Come era prevedibile la prima udienza del processo per l’omicidio di Giulio Regeni, attesa “da 8 anni” dalla famiglia e dagli avvocati, è stata dedicata esclusivamente ad eccezioni preliminari da parte dei difensori dei quattro 007 egiziani. I quattro agenti della National Security imputati sono il generale Sabir Tariq, i colonnelli Usham Helmi, Athar Kamel Mohamed Ibrahim, e Magdi Ibrahim Abdelal Sharif per il reato di sequestro di persona pluriaggravato. Nei confronti di quest’ultimo i pm contestano anche il concorso in lesioni personali aggravate e il concorso in omicidio aggravato.

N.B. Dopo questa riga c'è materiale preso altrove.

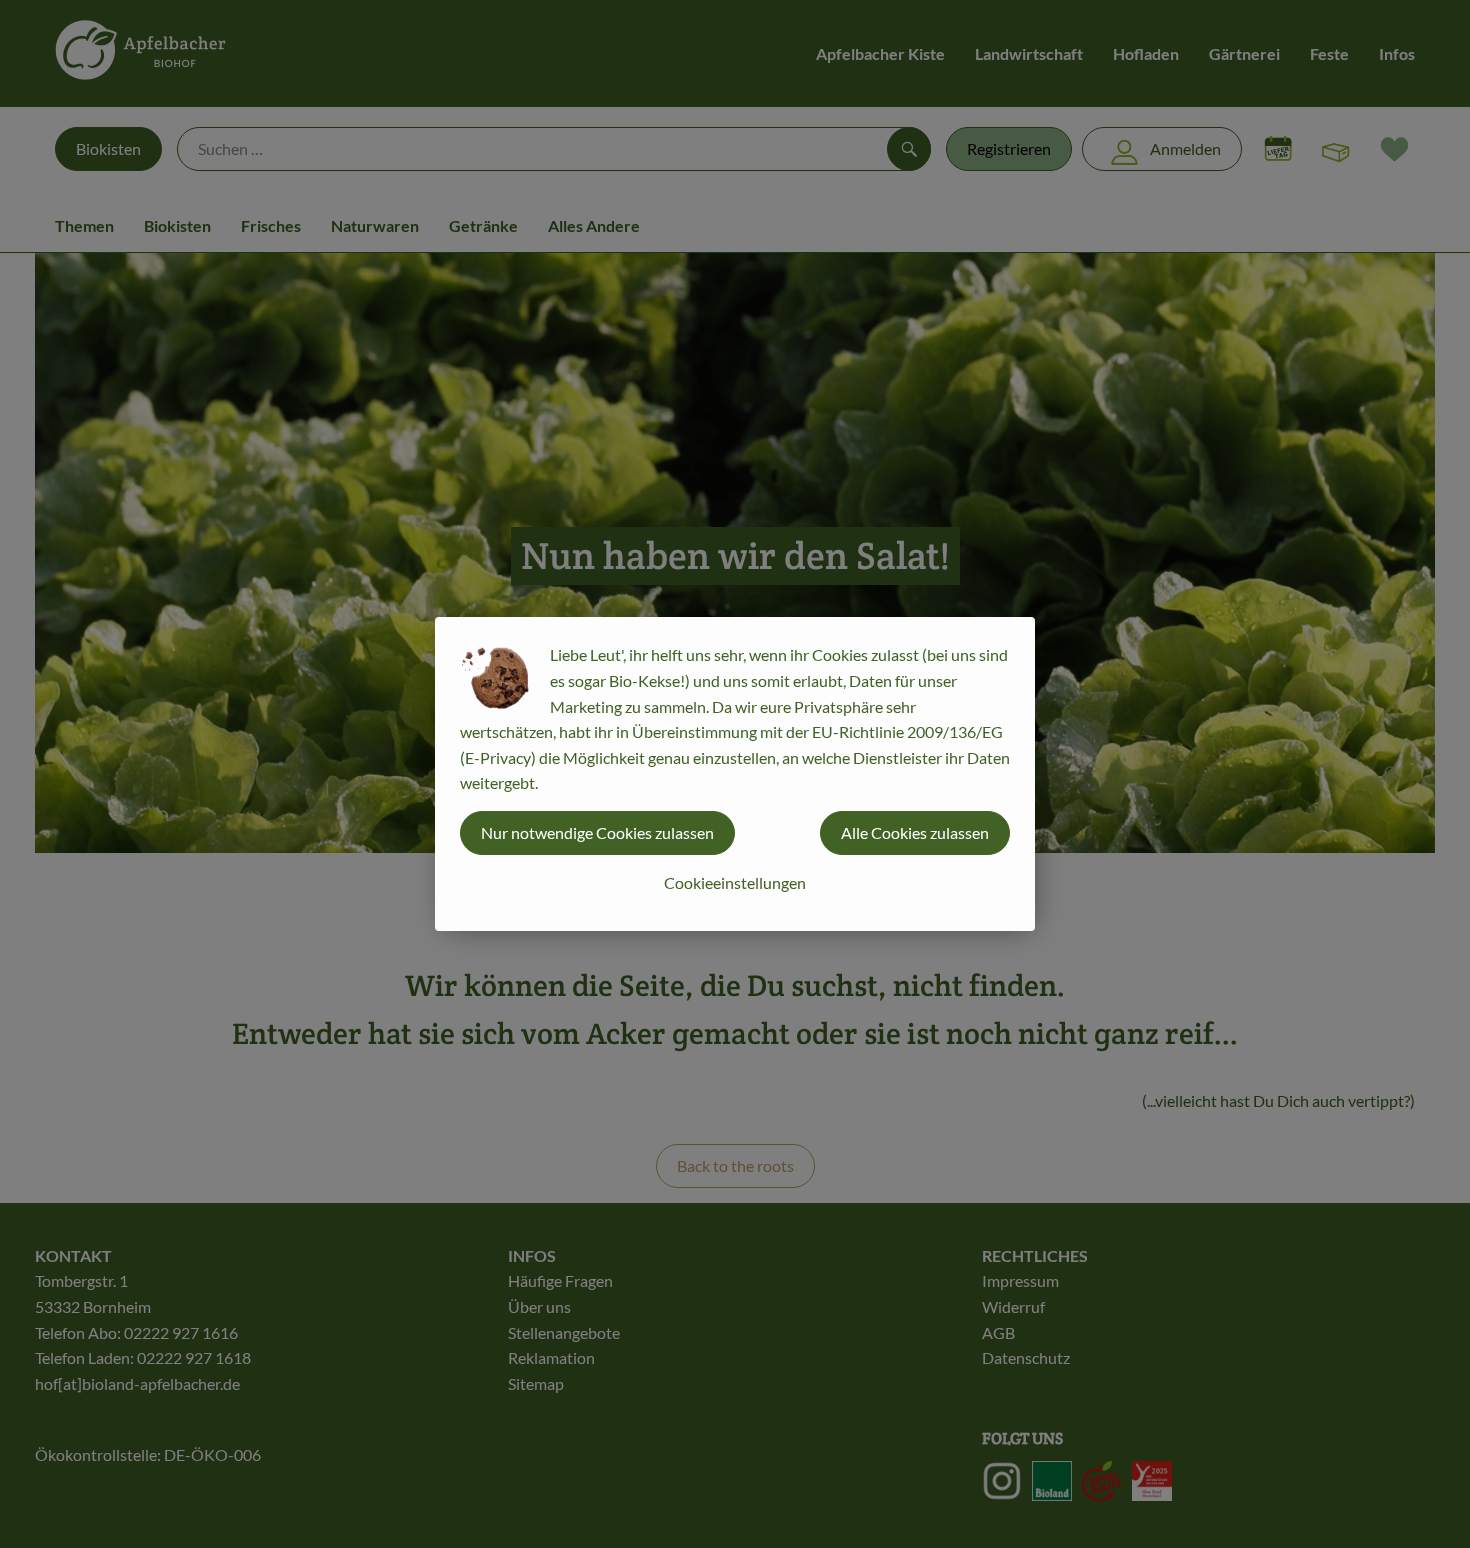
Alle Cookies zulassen (915, 832)
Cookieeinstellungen (735, 882)
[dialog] (735, 774)
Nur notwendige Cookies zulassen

Gli avvocati difensori hanno chiesto ai giudici di dichiarare la nullità del decreto che dispone il giudizio su una serie di questioni tra cui la indeterminatezza del capo di imputazione e il difetto di giurisdizione. “Abbiamo chiesto di far sapere all’Egitto che sono cambiati i presupposti. La sentenza della Corte costituzionale dice che anche in mancanza di notifica agli imputati in questo specifico caso il processo si può fare. E visto che la sorte degli imputati dipende da un terzo, ossia lo stato egiziano che non mi risulta un paese tendenzialmente democratico, abbiamo prospettato la questione alla Corte. Si può fare il processo senza dichiarazione di domicilio dell’imputato? – ha chiesto l’avvocato Tranquillino Sarno- Senza un nome preciso, visto che anche le sue generalità cambiano da una pagina all’altra dei verbali? La sua identificazione può esser ritenuta compiuta dal tesserino che è stato trasmesso dalla procura generale del Cairo?”

“Quel che conta non è la conoscenza delle generalità, ma la possibilità che il detenuto possa essere identificato in sicurezza per l’esecuzione della pena, come avvenne” per un cittadino afgano “che era stato identificato non con le sue generalità, ma con una fotografia” ha replicato il pm Sergio Colaicco. L’avvocata di parte civile Alessandra Ballerini legale, insieme al collega Giacomo Satta, che gli imputati erano stati identificati proprio tramite i verbali della magistratura egiziana e arrivati agli inquirenti italiani tramite rogatoria e che l’identificazione fisica vale anche se non c’è un’esatta identificazione anagrafica. Nei verbali gli egiziani sono identificati in tre casi con nome, cognome, anno di nascita e numero del tesserino militare e in un caso con la data. La Corte si è riservata di decidere nella prossima udienza fissata al 18 marzo.